1 NCİ KISIM : ZABİT VE KUMANDAN (Nuri CONKER)
BİRİNCİ BÖLÜM : GİRİŞ
Giriş bölümünde harp tarihinin askerlere tecrübe kazandırdığı, harp oyunları ve tatbikatların savaşın birer taklidi olduğu asıl tecrübenin savaşla kazanıldığı, birçok komutanın savaşı bizzat yaşayarak tecrübe kazandığı, Alman ordusunun bu tecrübeyi kazanmak için savaşı bile göze aldığı, savaşın savaşta öğrenildiği, ülke ve orduların savaşa her an hazır olması gerektiği üzerinde durulmaktadır.
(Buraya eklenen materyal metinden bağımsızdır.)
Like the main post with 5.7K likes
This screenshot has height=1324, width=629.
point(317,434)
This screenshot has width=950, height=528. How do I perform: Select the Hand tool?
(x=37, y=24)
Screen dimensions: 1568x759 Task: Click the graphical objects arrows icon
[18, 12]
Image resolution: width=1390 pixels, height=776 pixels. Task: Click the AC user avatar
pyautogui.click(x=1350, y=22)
Silah sistemlerinin çoğalması ve gelişmesi öğrenilecek bilgilerin çokluğunu gerektirdi- ğinden bahsedilmektedir. Ordunun Balkan yenilgisi üzerinde durulmakta ve nedenleri araştırılmaktadır. İnsan faktörü üzerinde durularak; seçkin insan nitelikleri ve fedakârlığa yakışır üstün ahlak ile taçlanmayacak olan teknikle ilgili bilgilerin dahi başarıya ulaşmada yeterli olmayacağı üzerinde durulmaktadır.
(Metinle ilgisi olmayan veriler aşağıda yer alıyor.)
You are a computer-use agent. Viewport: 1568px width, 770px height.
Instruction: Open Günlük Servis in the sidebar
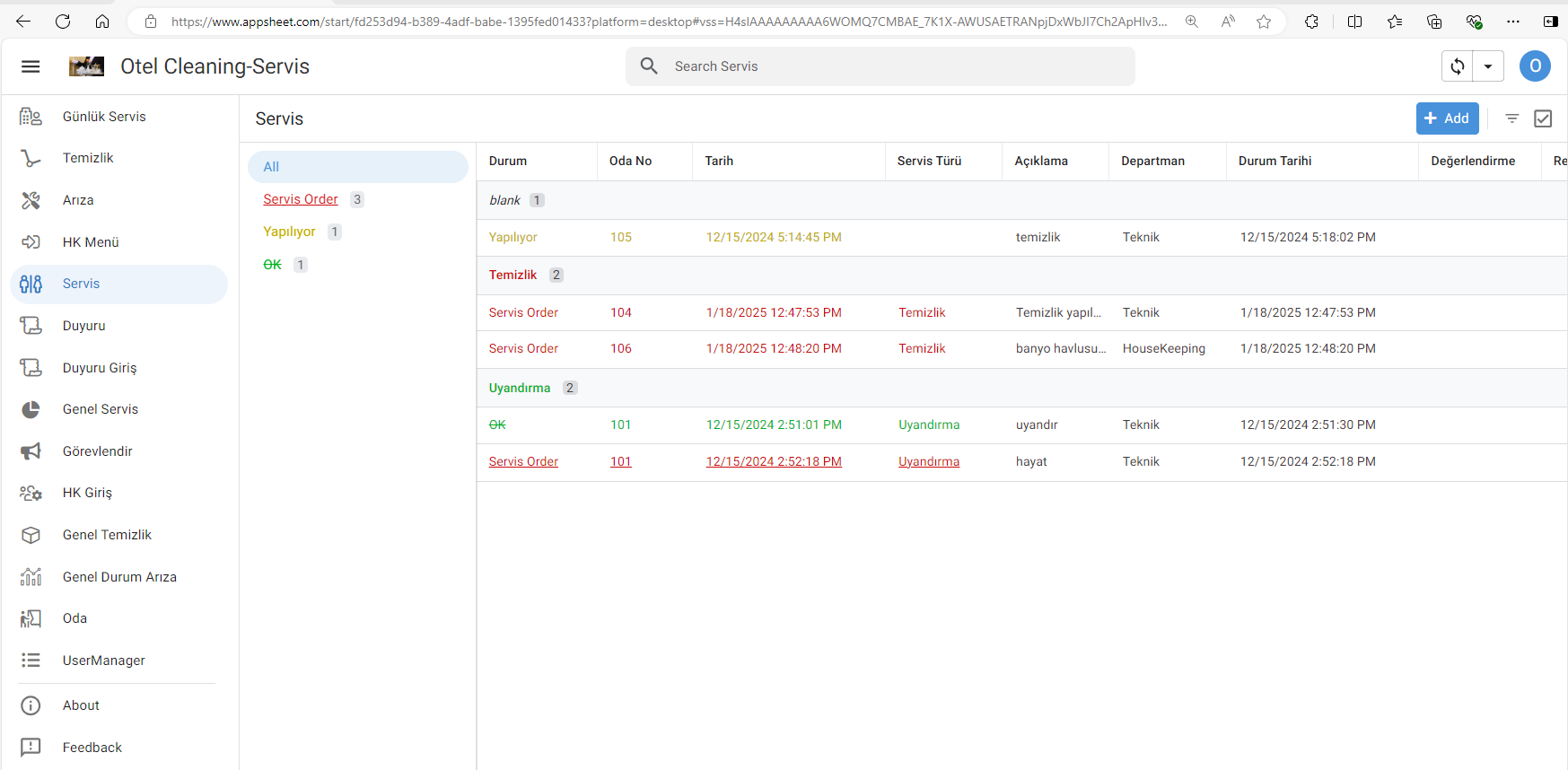[x=104, y=117]
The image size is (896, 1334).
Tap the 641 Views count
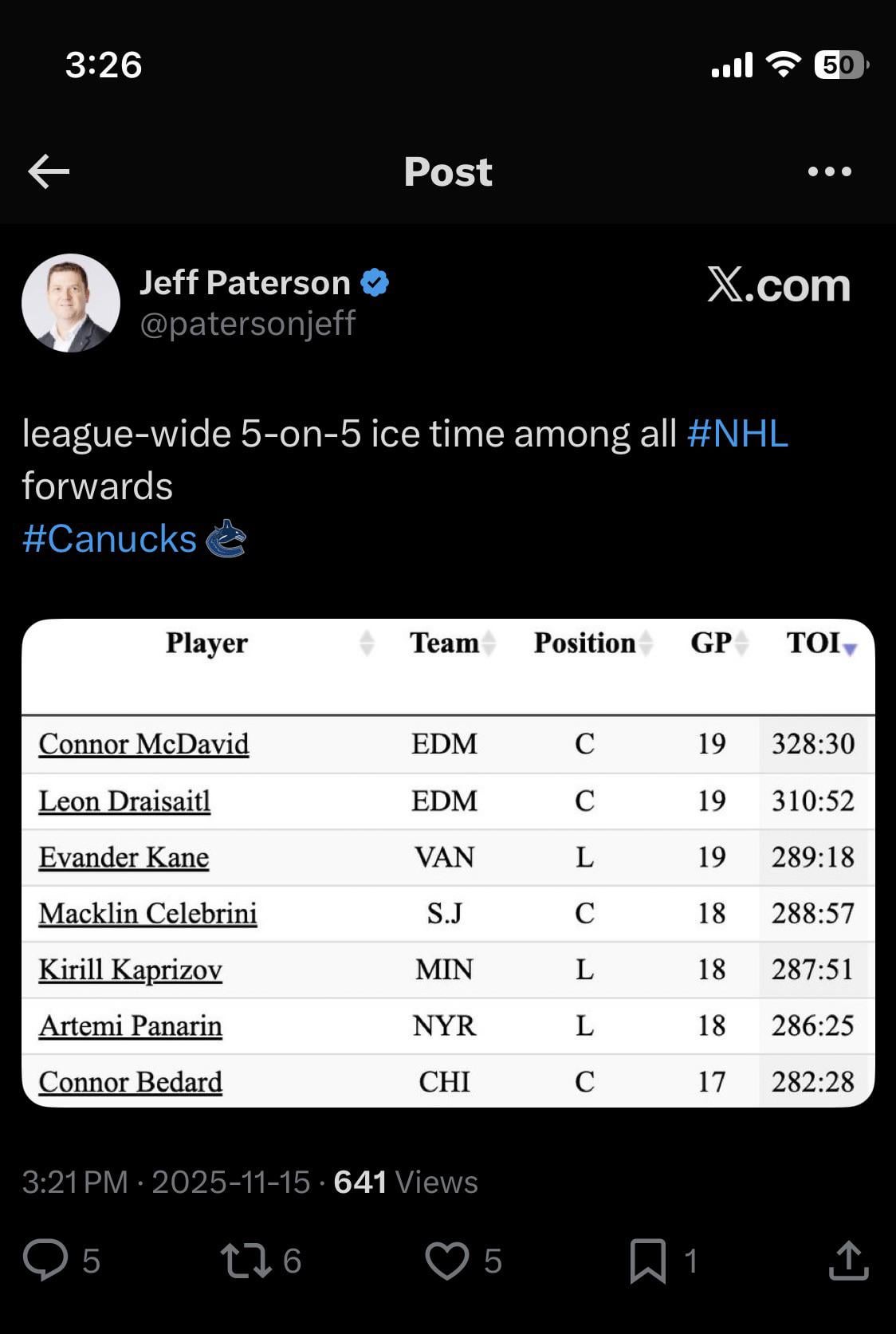(x=405, y=1182)
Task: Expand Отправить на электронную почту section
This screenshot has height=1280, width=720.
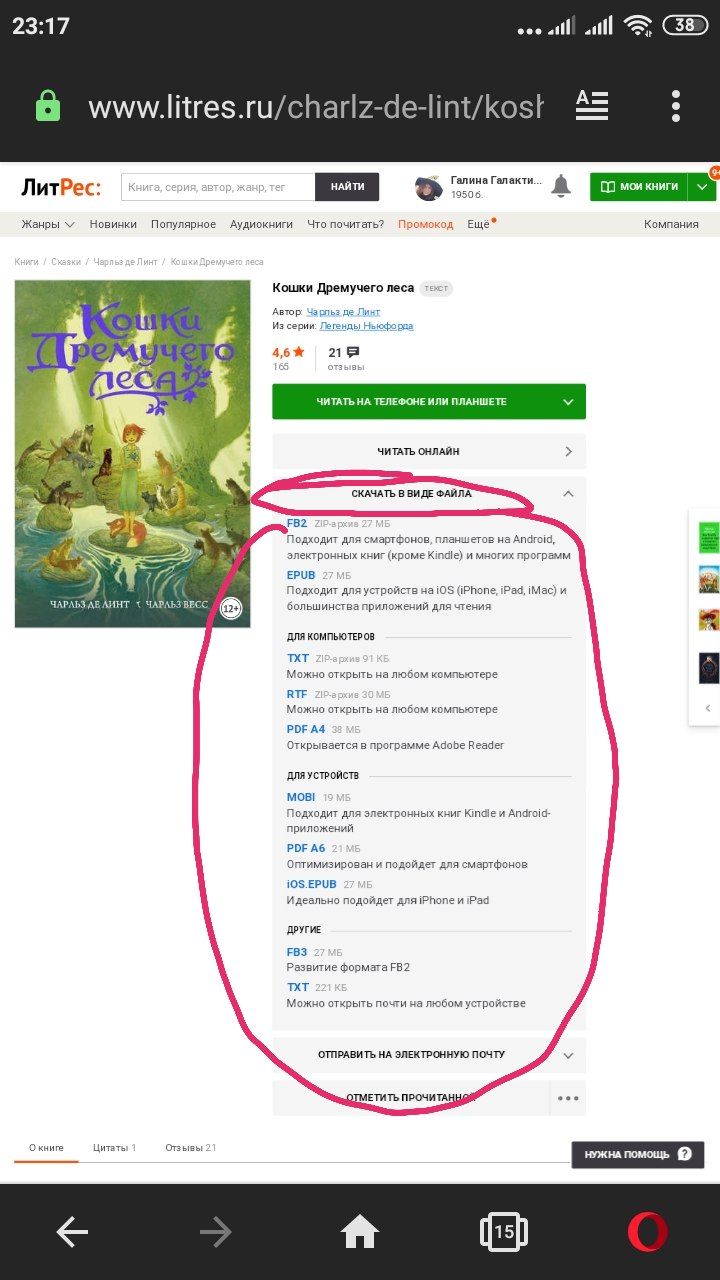Action: pyautogui.click(x=429, y=1055)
İKİNCİ BÖLÜM : SUBAYLARIN, ERLERİN KALPLERİNİ VE GÜVENLERİNİ KAZANMALARI VE MORAL GÜÇLERİNİ DESTEKLEMELERİ
İkinci bölümde Nuri CONKER; subayların, erleri kendi çocukları gibi görerek onları tanımaları lazım geldiğinden, disiplinin ordunun temeli olduğundan, her askerin amir ve üstlerinin isteklerine uygun iş yapmasının uygun olacağından, subayların erleri eğitirken anlayışlı olmaları gerektiğinden, silahın yurdumuza gözünü diken düşmanın bertaraf edilmesinde en etkili araç olduğu için iyi öğretilmesi gerektiğinden bahsetmektedir.
Birliklerde yapılacak törenlerin askerleri olumlu yönde motive edeceğinden, birlik sancaklarının kutsallığından ve manevi değerinden bahsederek askerlerle kendilerini yöneten subayların birbirlerine çok yakın olmaları ve birbirlerini tanımalarının lüzumundan söz etmektedir.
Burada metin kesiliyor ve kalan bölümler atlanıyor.